Four University of Cambridge engineers have shared a national award for their work to teach creativity and practical solution development skills to a global audience.
When learners see that creativity can be learned and strengthened, not simply relied on as a talent, you can almost feel their confidence shift.
One of the lead tutors, engineer Dr Leon Pietschmann
Professor of Design Nathan Crilly and his team won Gold at the Learning Technologies Awards for their Cambridge Advance Online (CAO) course, 'Creativity, Problem Solving and Design Thinking'. The award was for the best use of social and collaborative learning technologies.
Using research from the Department of Engineering, Nathan and his team have developed and delivered the course to help participants become effective problem-solvers through structured creativity. The course is unique in bringing together skills that are usually considered separately, including design thinking, systems thinking and entrepreneurial thinking.
Nathan said: “This award is the perfect way to recognise the whole team’s dedication to developing such an innovative, high-impact course.”
The course focuses on individual and collective cognition, taking learners on a journey through problem framing, idea generation and solution development. Participants have ranged from healthcare professionals and environmentalists to accountants.
He said that their objective was to make Cambridge research on creativity available to the world.
“Learners tell us it makes such a difference to their working practices, often before they’ve even finished the course.”
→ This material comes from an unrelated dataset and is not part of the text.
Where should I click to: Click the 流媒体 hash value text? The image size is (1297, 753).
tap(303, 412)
The course draws on research, conducted by Nathan and his group, into human behaviour in problem-solving. The focus is on how designers, inventors and entrepreneurs think and act, especially how they frame and reframe solutions. Other areas include the impact of implicit assumptions on creative exploration and how users, customers or other stakeholders are considered.
And the course has also taught the team valuable lessons by putting theory into practice.
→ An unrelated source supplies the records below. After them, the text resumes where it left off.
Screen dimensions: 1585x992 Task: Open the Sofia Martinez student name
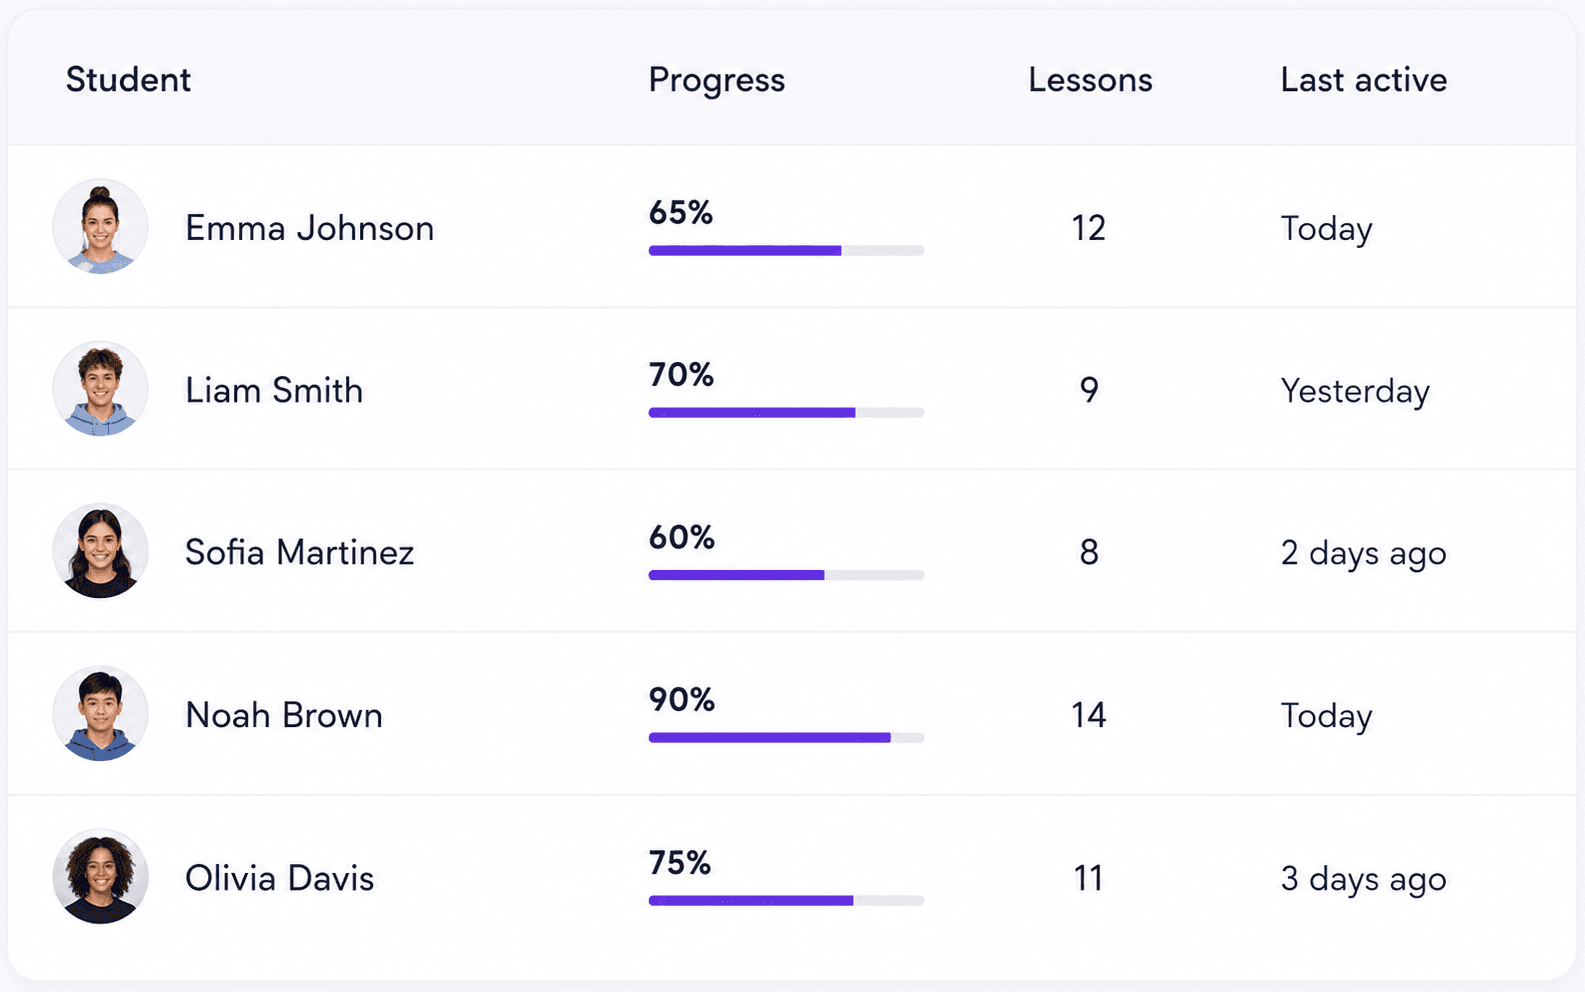coord(299,552)
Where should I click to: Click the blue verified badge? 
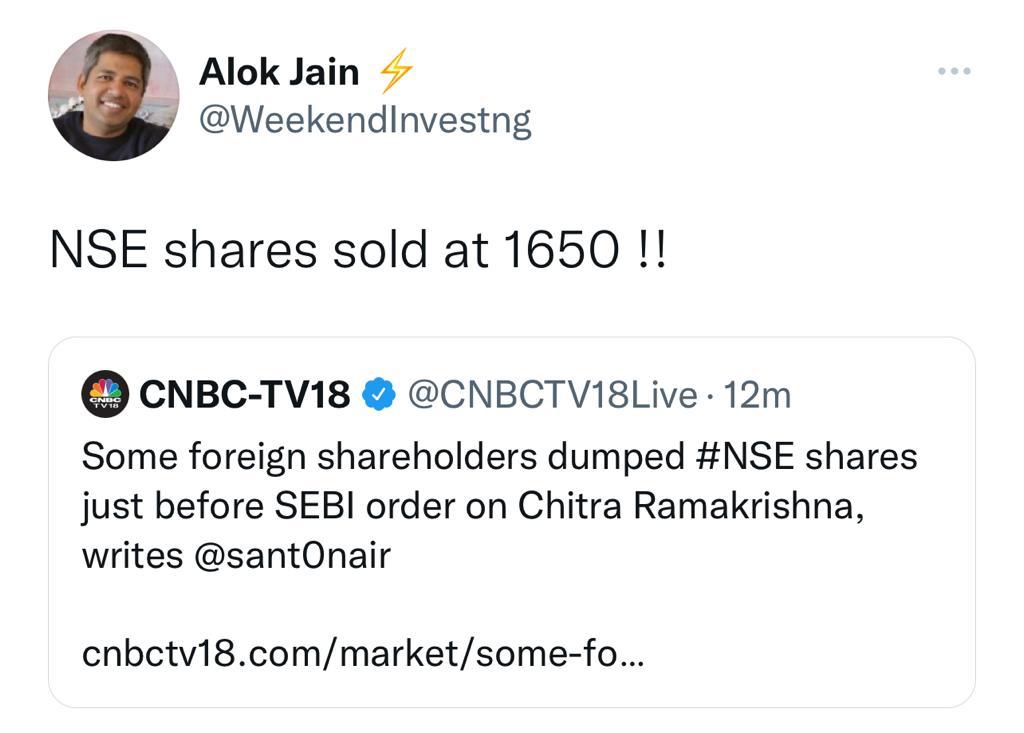click(x=378, y=396)
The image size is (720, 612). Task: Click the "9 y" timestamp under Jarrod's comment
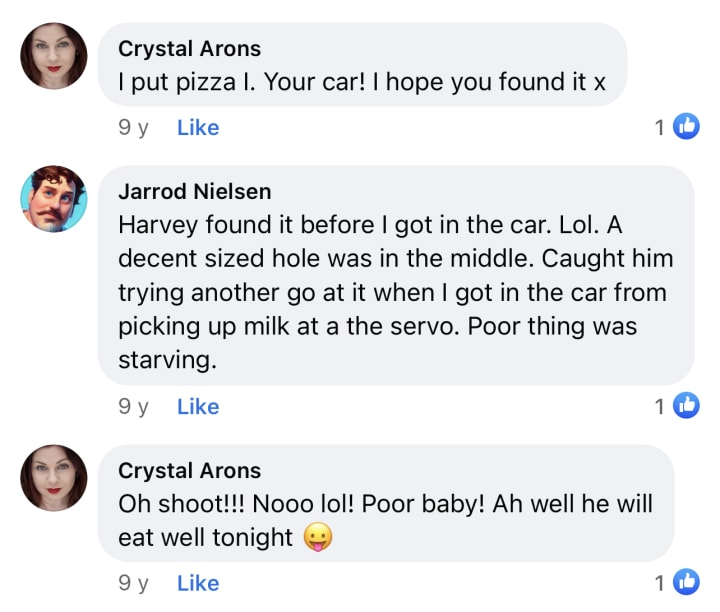[x=133, y=406]
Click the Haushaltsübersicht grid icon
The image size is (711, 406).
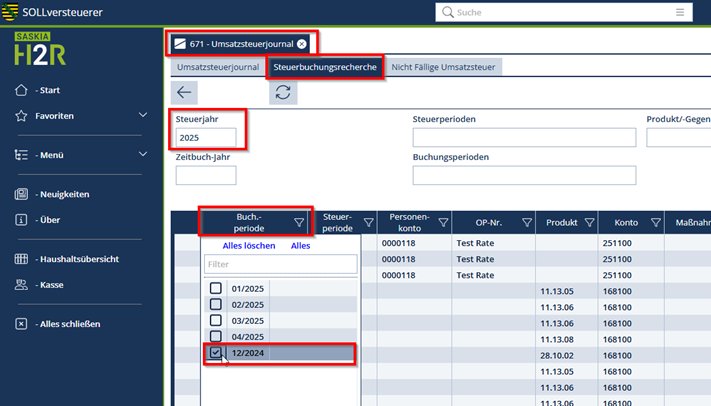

From developing and delivering the course, Nathan has identified five approaches that can contribute to successful creativity training.
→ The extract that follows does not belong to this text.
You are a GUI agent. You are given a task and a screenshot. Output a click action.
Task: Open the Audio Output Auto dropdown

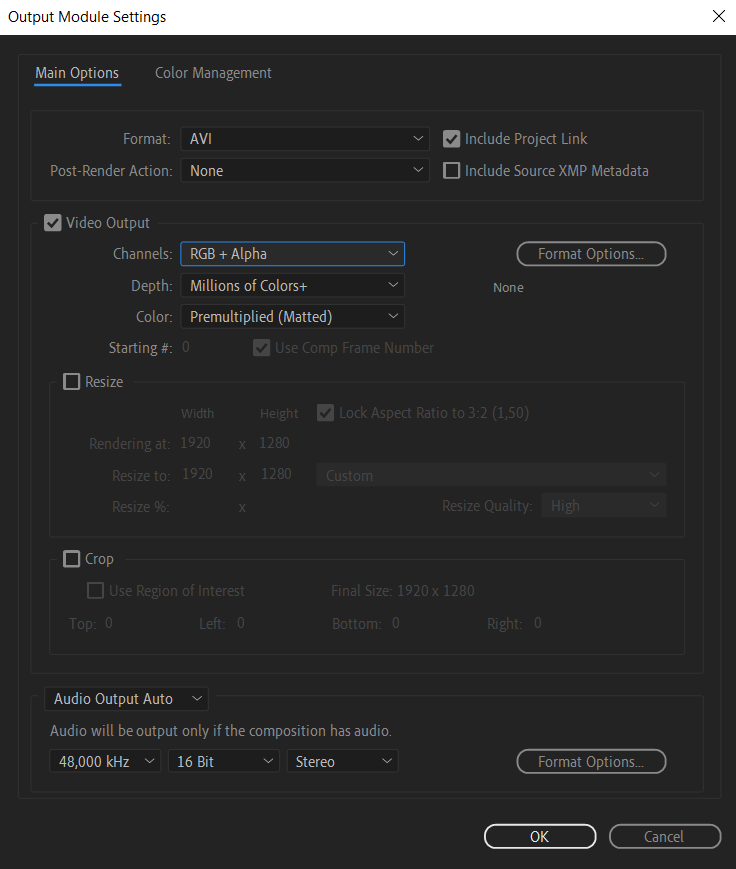pyautogui.click(x=126, y=699)
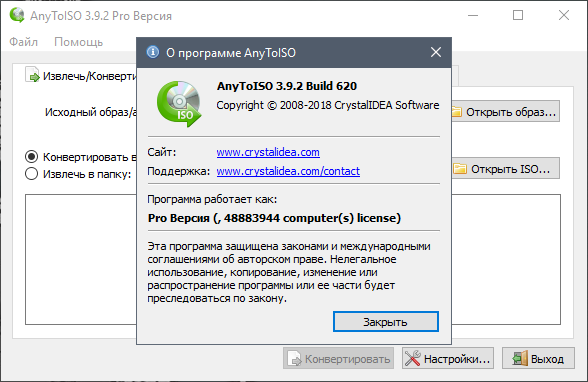Click the Закрыть button

(386, 322)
- Support learners' metacognitive reflections. Creative development can be promoted by helping learners to reflect on the different ways of thinking they exhibit, and how that thinking gets stuck.
- Explain the underpinning mechanisms behind creative techniques to avoid a confusing jumble of methods.
- Acknowledge the distinct disciplines that learners bring to the course
- Encourage learners to select the elements that mean most to them.
- Acknowledge the importance of ensuring immediate and ongoing application of the course’s content in the learners’ professional context.

PhD students learn from the teaching experience
Three engineering PhD students have been lead tutors on the course: Devmalya Sarkar, of the Department’s Institute of Manufacturing (IFM); Esdras Paravizo, of the Engineering Design Centre, and Dr Leon Pietschmann, formerly of the IFM.
Leon said: “Teaching this course has reminded me that creativity is not a single skill but a combination of mindset, method and practice.”
He said the course encouraged participants to see creativity as something to learn rather than just being a talent.
“When learners see that creativity can be learned and strengthened, not simply relied on as a talent, you can almost feel their confidence shift.”
Leon added: “The course has reaffirmed the value of prototyping. Prototyping helps teams communicate more clearly, test assumptions early and make informed decisions long before they commit resources. It is practical creativity in its purest form.
“In my day-to-day work, systems thinking creates the conditions for creativity to produce solutions that actually work in the real world.”
Devmalya said that teaching the course had been an enriching experience for his work as an innovation strategist, working in complex, highly-regulated sectors, such as health-tech.
He said: “Early in the course, many describe their problems in broad, familiar terms. By the end, it is encouraging to see them mapping systems, reframing problems, and testing small changes in their own organisations. That pattern is very close to what I have seen in my wider work, when organisations become more deliberate about early-stage innovation.”
Devmalya added: “Underpinning the creative skills of curiosity, reframing and disciplined experimentation is collaborative listening. By considering what colleagues, beneficiaries and other stakeholders say, we can use those insights to shape solutions that address real-world challenges.”
Esdras said that he had been able share insights and examples from his PhD research into Design Creativity with course participants.
“The course has provided an extremely valuable opportunity to bring research concepts to a general audience, focussing on actionable tools and techniques. Interacting in the course prompted me to further refine the way I present my research. It also gave me ideas on how to better use examples that I have implemented in my own academic work.”
He explained that divergent and convergent thinking skills were probably among the most important creative skills, but that persistence and communication skills were also important for successful creative endeavours.
The next six-week, part-time course will run from 2 February to 15 March 2026, with an enrolment deadline of 26 January 2026. CAO courses bring together experts from the University of Cambridge and Cambridge University Press and Cambridge Assessment. The financial success of this course also supports the University, including directly funding related undergraduate activities in the Engineering Department.